▶ [Problem statement]: All of the entries are to be restated word for word.
Entries supplied below:
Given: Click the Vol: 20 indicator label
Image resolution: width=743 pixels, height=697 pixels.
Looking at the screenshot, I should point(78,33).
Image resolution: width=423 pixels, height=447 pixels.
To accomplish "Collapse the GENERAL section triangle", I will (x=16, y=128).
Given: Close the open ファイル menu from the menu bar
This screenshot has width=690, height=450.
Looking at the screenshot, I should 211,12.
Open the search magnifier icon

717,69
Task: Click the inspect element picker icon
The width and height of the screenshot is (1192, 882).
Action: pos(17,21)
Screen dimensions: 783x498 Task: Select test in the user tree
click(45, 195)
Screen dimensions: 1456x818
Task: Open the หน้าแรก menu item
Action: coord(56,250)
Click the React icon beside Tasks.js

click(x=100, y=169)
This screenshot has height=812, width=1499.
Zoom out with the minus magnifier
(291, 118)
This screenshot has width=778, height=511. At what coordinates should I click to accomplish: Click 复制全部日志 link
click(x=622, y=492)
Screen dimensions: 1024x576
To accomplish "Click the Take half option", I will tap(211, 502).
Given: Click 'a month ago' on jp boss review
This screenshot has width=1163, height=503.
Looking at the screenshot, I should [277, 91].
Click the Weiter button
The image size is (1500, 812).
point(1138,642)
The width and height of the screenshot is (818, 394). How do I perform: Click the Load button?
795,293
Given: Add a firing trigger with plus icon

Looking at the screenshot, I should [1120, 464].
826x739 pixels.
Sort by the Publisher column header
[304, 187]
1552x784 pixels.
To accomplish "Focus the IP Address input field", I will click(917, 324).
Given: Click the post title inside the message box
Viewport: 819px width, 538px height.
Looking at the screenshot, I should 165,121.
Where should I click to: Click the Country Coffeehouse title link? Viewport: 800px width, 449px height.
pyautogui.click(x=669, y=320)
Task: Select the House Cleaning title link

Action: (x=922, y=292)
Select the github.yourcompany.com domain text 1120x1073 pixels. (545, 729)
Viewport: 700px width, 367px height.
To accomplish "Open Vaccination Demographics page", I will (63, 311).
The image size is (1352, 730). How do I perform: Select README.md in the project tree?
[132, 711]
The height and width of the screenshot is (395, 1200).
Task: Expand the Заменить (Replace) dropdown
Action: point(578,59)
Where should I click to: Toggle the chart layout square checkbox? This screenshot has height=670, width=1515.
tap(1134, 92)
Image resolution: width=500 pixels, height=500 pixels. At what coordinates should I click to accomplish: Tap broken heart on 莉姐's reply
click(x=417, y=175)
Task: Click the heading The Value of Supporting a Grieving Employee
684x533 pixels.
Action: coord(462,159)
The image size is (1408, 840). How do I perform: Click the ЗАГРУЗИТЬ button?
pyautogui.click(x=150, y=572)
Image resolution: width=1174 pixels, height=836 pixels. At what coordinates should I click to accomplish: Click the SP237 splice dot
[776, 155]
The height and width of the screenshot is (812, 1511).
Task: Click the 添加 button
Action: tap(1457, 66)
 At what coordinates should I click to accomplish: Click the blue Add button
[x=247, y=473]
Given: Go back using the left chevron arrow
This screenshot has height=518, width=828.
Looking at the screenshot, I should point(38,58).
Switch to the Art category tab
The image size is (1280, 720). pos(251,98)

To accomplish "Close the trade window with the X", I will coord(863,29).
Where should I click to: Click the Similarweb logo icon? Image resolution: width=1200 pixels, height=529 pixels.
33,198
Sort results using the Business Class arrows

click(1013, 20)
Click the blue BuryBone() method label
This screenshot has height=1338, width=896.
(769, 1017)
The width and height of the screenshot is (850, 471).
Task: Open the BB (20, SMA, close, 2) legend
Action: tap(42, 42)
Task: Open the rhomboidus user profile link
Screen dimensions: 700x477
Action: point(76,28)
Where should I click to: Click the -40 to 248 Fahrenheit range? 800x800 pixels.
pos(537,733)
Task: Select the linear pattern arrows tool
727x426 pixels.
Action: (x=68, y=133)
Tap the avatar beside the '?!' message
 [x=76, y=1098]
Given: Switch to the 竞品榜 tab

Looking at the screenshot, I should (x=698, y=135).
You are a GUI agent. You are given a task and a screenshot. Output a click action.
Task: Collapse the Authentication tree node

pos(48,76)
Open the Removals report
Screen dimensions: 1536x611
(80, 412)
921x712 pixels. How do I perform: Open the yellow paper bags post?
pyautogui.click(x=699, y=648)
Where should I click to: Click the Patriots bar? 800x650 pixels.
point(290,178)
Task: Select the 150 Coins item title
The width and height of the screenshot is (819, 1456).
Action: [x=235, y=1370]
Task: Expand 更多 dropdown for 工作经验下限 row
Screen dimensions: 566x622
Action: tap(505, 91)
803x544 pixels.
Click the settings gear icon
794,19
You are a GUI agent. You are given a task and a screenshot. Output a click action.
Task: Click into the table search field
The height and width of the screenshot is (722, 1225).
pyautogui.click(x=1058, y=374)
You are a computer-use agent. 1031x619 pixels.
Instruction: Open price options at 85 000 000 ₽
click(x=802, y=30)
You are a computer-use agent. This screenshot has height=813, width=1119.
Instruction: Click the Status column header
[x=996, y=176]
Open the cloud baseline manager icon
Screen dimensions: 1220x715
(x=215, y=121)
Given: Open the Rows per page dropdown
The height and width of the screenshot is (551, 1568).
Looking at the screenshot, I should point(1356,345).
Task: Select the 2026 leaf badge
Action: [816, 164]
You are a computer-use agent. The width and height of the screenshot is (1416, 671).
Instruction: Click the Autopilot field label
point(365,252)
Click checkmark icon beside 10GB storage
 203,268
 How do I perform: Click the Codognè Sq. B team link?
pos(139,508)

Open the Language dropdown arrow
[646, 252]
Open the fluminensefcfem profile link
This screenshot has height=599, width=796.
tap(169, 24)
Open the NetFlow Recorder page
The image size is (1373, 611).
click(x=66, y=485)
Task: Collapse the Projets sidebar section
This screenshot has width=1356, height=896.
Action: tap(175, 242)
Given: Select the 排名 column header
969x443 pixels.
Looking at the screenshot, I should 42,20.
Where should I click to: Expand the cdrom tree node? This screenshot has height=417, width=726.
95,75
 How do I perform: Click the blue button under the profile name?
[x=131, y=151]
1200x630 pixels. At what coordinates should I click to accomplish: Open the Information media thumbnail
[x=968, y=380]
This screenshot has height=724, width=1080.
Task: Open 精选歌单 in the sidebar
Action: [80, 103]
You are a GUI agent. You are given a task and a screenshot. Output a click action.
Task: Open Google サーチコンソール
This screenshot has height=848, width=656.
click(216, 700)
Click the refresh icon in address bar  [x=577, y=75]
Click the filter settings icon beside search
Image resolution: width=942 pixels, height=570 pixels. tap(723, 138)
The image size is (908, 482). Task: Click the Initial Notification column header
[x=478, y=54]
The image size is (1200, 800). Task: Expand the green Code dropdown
End of Entries supplied.
▶ [Finished task]:
Given: Click the Vol: 20 indicator label
Image resolution: width=743 pixels, height=697 pixels.
Looking at the screenshot, I should point(78,33).
Image resolution: width=423 pixels, height=447 pixels.
To accomplish "Collapse the GENERAL section triangle", I will (x=16, y=128).
Given: Close the open ファイル menu from the menu bar
This screenshot has width=690, height=450.
Looking at the screenshot, I should 211,12.
Open the search magnifier icon

717,69
Task: Click the inspect element picker icon
The width and height of the screenshot is (1192, 882).
Action: pos(17,21)
Screen dimensions: 783x498 Task: Select test in the user tree
click(45, 195)
Screen dimensions: 1456x818
Task: Open the หน้าแรก menu item
Action: coord(56,250)
Click the React icon beside Tasks.js

click(x=100, y=169)
This screenshot has height=812, width=1499.
Zoom out with the minus magnifier
(291, 118)
This screenshot has width=778, height=511. At what coordinates should I click to accomplish: Click 复制全部日志 link
click(x=622, y=492)
Screen dimensions: 1024x576
To accomplish "Click the Take half option", I will tap(211, 502).
Given: Click 'a month ago' on jp boss review
This screenshot has width=1163, height=503.
Looking at the screenshot, I should [277, 91].
Click the Weiter button
The image size is (1500, 812).
point(1138,642)
The width and height of the screenshot is (818, 394). How do I perform: Click the Load button?
795,293
Given: Add a firing trigger with plus icon

Looking at the screenshot, I should [1120, 464].
826x739 pixels.
Sort by the Publisher column header
[304, 187]
1552x784 pixels.
To accomplish "Focus the IP Address input field", I will click(917, 324).
Given: Click the post title inside the message box
Viewport: 819px width, 538px height.
Looking at the screenshot, I should 165,121.
Where should I click to: Click the Country Coffeehouse title link? Viewport: 800px width, 449px height.
pyautogui.click(x=669, y=320)
Task: Select the House Cleaning title link

Action: (x=922, y=292)
Select the github.yourcompany.com domain text 1120x1073 pixels. (545, 729)
Viewport: 700px width, 367px height.
To accomplish "Open Vaccination Demographics page", I will (63, 311).
The image size is (1352, 730). How do I perform: Select README.md in the project tree?
[132, 711]
The height and width of the screenshot is (395, 1200).
Task: Expand the Заменить (Replace) dropdown
Action: point(578,59)
Where should I click to: Toggle the chart layout square checkbox? This screenshot has height=670, width=1515.
tap(1134, 92)
Image resolution: width=500 pixels, height=500 pixels. At what coordinates should I click to accomplish: Tap broken heart on 莉姐's reply
click(x=417, y=175)
Task: Click the heading The Value of Supporting a Grieving Employee
684x533 pixels.
Action: coord(462,159)
The image size is (1408, 840). How do I perform: Click the ЗАГРУЗИТЬ button?
pyautogui.click(x=150, y=572)
Image resolution: width=1174 pixels, height=836 pixels. At what coordinates should I click to accomplish: Click the SP237 splice dot
[776, 155]
The height and width of the screenshot is (812, 1511).
Task: Click the 添加 button
Action: tap(1457, 66)
 At what coordinates should I click to accomplish: Click the blue Add button
[x=247, y=473]
Given: Go back using the left chevron arrow
This screenshot has height=518, width=828.
Looking at the screenshot, I should point(38,58).
Switch to the Art category tab
The image size is (1280, 720). pos(251,98)

To accomplish "Close the trade window with the X", I will coord(863,29).
Where should I click to: Click the Similarweb logo icon? Image resolution: width=1200 pixels, height=529 pixels.
33,198
Sort results using the Business Class arrows

click(1013, 20)
Click the blue BuryBone() method label
This screenshot has height=1338, width=896.
(769, 1017)
The width and height of the screenshot is (850, 471).
Task: Open the BB (20, SMA, close, 2) legend
Action: tap(42, 42)
Task: Open the rhomboidus user profile link
Screen dimensions: 700x477
Action: point(76,28)
Where should I click to: Click the -40 to 248 Fahrenheit range? 800x800 pixels.
pos(537,733)
Task: Select the linear pattern arrows tool
727x426 pixels.
Action: (x=68, y=133)
Tap the avatar beside the '?!' message
 [x=76, y=1098]
Given: Switch to the 竞品榜 tab

Looking at the screenshot, I should (x=698, y=135).
You are a GUI agent. You are given a task and a screenshot. Output a click action.
Task: Collapse the Authentication tree node

pos(48,76)
Open the Removals report
Screen dimensions: 1536x611
(80, 412)
921x712 pixels. How do I perform: Open the yellow paper bags post?
pyautogui.click(x=699, y=648)
Where should I click to: Click the Patriots bar? 800x650 pixels.
point(290,178)
Task: Select the 150 Coins item title
The width and height of the screenshot is (819, 1456).
Action: [x=235, y=1370]
Task: Expand 更多 dropdown for 工作经验下限 row
Screen dimensions: 566x622
Action: tap(505, 91)
803x544 pixels.
Click the settings gear icon
794,19
You are a GUI agent. You are given a task and a screenshot. Output a click action.
Task: Click into the table search field
The height and width of the screenshot is (722, 1225).
pyautogui.click(x=1058, y=374)
You are a computer-use agent. 1031x619 pixels.
Instruction: Open price options at 85 000 000 ₽
click(x=802, y=30)
You are a computer-use agent. This screenshot has height=813, width=1119.
Instruction: Click the Status column header
[x=996, y=176]
Open the cloud baseline manager icon
Screen dimensions: 1220x715
(x=215, y=121)
Given: Open the Rows per page dropdown
The height and width of the screenshot is (551, 1568).
Looking at the screenshot, I should point(1356,345).
Task: Select the 2026 leaf badge
Action: [816, 164]
You are a computer-use agent. The width and height of the screenshot is (1416, 671).
Instruction: Click the Autopilot field label
point(365,252)
Click checkmark icon beside 10GB storage
 203,268
 How do I perform: Click the Codognè Sq. B team link?
pos(139,508)

Open the Language dropdown arrow
[646, 252]
Open the fluminensefcfem profile link
This screenshot has height=599, width=796.
tap(169, 24)
Open the NetFlow Recorder page
The image size is (1373, 611).
click(x=66, y=485)
Task: Collapse the Projets sidebar section
This screenshot has width=1356, height=896.
Action: tap(175, 242)
Given: Select the 排名 column header
969x443 pixels.
Looking at the screenshot, I should 42,20.
Where should I click to: Expand the cdrom tree node? This screenshot has height=417, width=726.
95,75
 How do I perform: Click the blue button under the profile name?
[x=131, y=151]
1200x630 pixels. At what coordinates should I click to accomplish: Open the Information media thumbnail
[x=968, y=380]
This screenshot has height=724, width=1080.
Task: Open 精选歌单 in the sidebar
Action: [80, 103]
You are a GUI agent. You are given a task and a screenshot. Output a click action.
Task: Open Google サーチコンソール
This screenshot has height=848, width=656.
click(216, 700)
Click the refresh icon in address bar  [x=577, y=75]
Click the filter settings icon beside search
Image resolution: width=942 pixels, height=570 pixels. tap(723, 138)
The image size is (908, 482). Task: Click the Initial Notification column header
[x=478, y=54]
The image size is (1200, 800). Task: Expand the green Code dropdown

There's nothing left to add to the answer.